What to do
For the material that follows, return exactly the lines from the one with "This screenshot has height=644, width=644." through the one with "You are a computer-use", both ends included.
====== Entries provided
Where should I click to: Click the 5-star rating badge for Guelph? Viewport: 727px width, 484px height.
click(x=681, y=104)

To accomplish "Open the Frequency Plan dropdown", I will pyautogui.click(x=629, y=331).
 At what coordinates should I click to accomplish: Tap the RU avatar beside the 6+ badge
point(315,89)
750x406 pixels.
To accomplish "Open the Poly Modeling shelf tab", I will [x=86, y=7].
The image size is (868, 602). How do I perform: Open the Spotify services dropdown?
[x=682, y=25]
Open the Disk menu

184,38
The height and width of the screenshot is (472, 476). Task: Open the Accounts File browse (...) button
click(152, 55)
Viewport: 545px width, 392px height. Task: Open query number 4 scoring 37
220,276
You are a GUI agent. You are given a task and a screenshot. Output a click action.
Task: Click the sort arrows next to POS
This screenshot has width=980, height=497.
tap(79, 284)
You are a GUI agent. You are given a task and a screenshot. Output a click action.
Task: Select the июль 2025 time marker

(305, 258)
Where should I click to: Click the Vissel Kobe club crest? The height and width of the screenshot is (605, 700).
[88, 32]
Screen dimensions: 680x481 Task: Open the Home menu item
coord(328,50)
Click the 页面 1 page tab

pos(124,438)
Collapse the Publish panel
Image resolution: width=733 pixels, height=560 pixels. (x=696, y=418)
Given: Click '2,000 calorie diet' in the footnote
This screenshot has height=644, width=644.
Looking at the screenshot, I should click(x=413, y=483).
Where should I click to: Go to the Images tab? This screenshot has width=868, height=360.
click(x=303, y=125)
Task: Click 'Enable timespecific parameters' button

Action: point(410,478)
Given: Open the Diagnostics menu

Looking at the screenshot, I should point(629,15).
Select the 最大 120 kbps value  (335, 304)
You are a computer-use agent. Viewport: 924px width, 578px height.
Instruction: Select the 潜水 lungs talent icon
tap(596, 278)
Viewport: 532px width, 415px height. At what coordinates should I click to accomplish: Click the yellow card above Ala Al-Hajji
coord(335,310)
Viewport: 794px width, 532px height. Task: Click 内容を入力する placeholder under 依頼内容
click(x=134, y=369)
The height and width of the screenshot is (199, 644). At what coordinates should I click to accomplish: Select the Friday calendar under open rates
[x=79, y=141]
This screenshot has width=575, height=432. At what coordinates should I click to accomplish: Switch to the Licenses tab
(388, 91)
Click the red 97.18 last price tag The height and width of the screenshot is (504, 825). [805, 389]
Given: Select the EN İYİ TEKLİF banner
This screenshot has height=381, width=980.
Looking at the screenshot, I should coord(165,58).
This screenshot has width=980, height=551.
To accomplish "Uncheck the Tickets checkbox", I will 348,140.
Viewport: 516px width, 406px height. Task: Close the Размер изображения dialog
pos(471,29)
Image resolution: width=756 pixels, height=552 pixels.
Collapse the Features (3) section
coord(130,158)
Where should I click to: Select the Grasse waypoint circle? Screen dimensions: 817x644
============
Result of this exercise
This screenshot has height=644, width=644.
Looking at the screenshot, I should click(x=413, y=483).
Where should I click to: Go to the Images tab? This screenshot has width=868, height=360.
click(x=303, y=125)
Task: Click 'Enable timespecific parameters' button

Action: point(410,478)
Given: Open the Diagnostics menu

Looking at the screenshot, I should point(629,15).
Select the 最大 120 kbps value  (335, 304)
You are a computer-use agent. Viewport: 924px width, 578px height.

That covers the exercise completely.